Activation politics, bundling could increase contention but separating might exhaust participants’ energy too.
Ecosystem complexity, multiple similar options to accomplish the same outcome.

I just philosophically like the idea of letting developers and users opt in to the op_code they want even if there’s a 90% overlap between two different op_codes. They might find one easier to grok or have a very particular use case. As long as node resource usage limits are respected and protocol maintainers are not overwhelmed, it seems fairly innocuous. Interested in hearing your thoughts!

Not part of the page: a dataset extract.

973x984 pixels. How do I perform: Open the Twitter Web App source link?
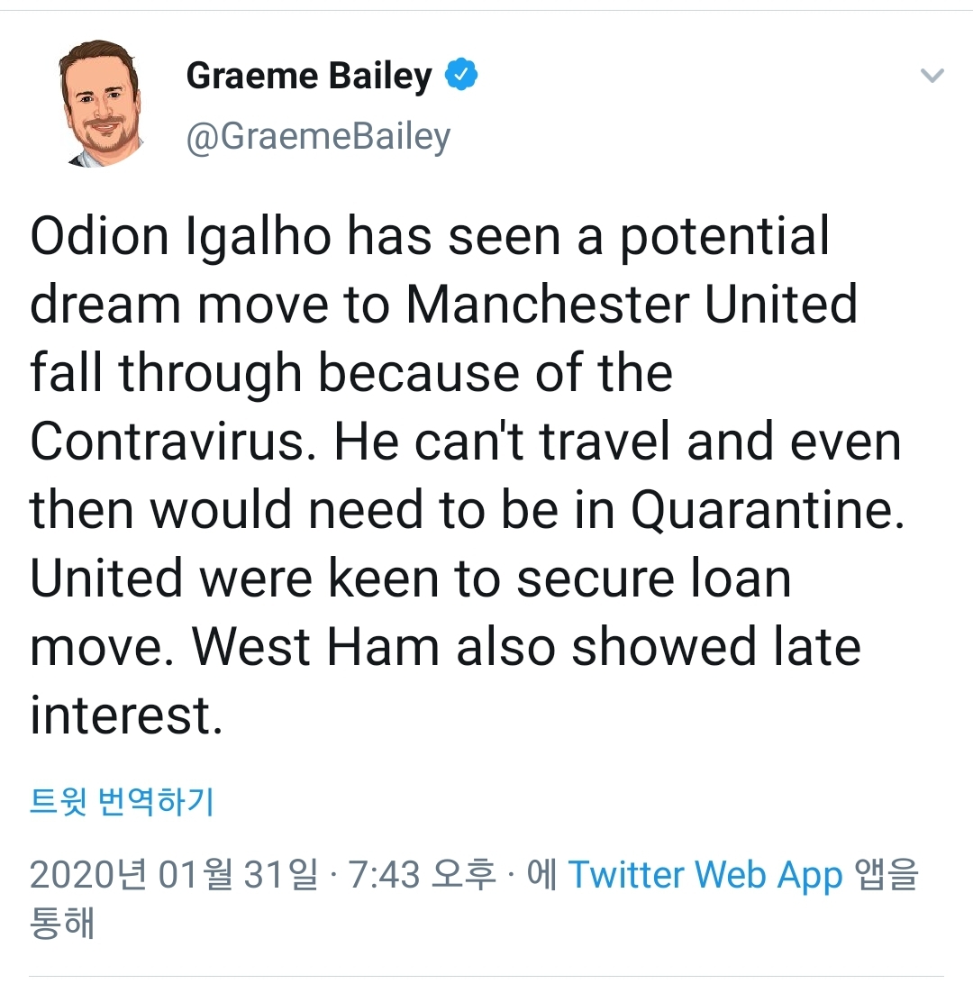click(705, 875)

garlonicon · May 21, 2024, 12:06pm

I think some opcodes could be simplified, if you do the same thing, which was already done in assembly: split each opcode into smaller parts, and calculate the real cost on a different layer. For example: OP_CHECKSIG is quite complex. It has at least some sub-opcodes inside, like calculating z-value (message hash), calculating R-value from r-value (lifting x-value public key into the real (x,y) point on secp256k1), and of course doing addition and multiplication, between given public keys and raw values, to get a matching equation.

Which means, that if you want to implement for example OP_CHECKSIGFROMSTACK, then by having OP_CHECKSIG alone, a lot of that is already done, and the only replacement is the message to be hashed. The same is true for many other contracts, where you want to validate a given signature, by using a different message. For example: each change into sighashes (like SIGHASH_ANYPREVOUT) fall into a similar category.

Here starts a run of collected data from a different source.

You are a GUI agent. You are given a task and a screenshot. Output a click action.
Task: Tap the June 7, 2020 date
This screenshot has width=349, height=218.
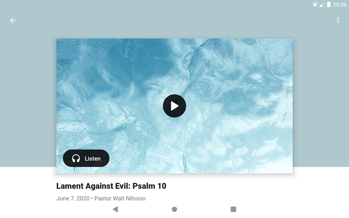click(73, 198)
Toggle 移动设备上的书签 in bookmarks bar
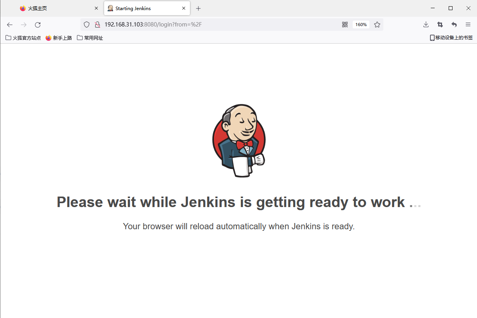This screenshot has width=477, height=318. click(x=452, y=37)
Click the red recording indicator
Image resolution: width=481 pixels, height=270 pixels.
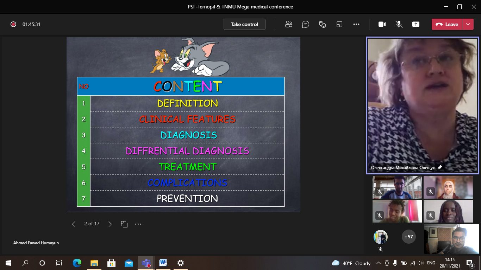13,24
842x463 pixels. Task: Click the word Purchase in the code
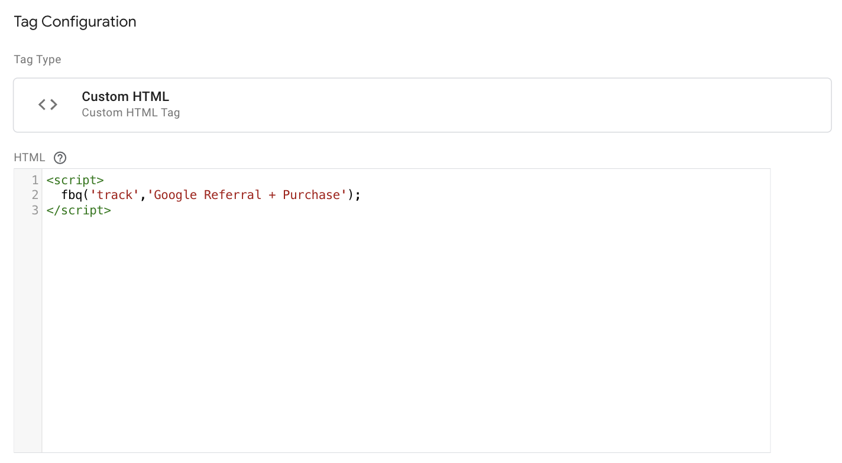[312, 195]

So, is it more code? Kinda, but not quite, because a lot of code can be reused (or even simplified, because if you have OP_CHECKSIGFROMSTACK, then you can implicitly convert each OP_CHECKSIG into OP_CHECKSIGFROMSTACK, and have a single place to handle all of that). So, instead of <signature> <pubkey> OP_CHECKSIG, you can convert it statically into <message> <signature> <pubkey> OP_CHECKSIGFROMSTACK, and then, in practice, OP_CHECKSIG could become just an alias into OP_TUCK_MESSAGE OP_CHECKSIGFROMSTACK, where OP_TUCK_MESSAGE don’t have to be any real opcode, but just some internal function call in the source code (note that when it comes to existing code, there are lot of internal things, which already exist, and have no representation in the Script, so the whole diff is not that much bigger, as it seems to be; for example we already have functions for checking any signature, but they are just used in places like “Bitcoin Message” handling).

When it comes to available slots for new opcodes, then we still have a lot of them (but maybe we need some kind of page to trace them, like BIP numbers). Even Taproot can show us, that the whole Script can be completely changed into TapScript, without affecting the original one. Which means, that if there would be any need, to have some “assembly for Script” in the future, then a single opcode is all you need to introduce it. I can even think of cases, where you can use your own Script, for example with Homomorphic Encryption, and get it activated in Lightning Network, without touching any mainnet rules. Then, you would encrypt things, execute them in LN-only, and then decrypt and post on-chain. But in-between, you can have some execution steps, which are not allowed in the current Script, and could be handled only by some second layer.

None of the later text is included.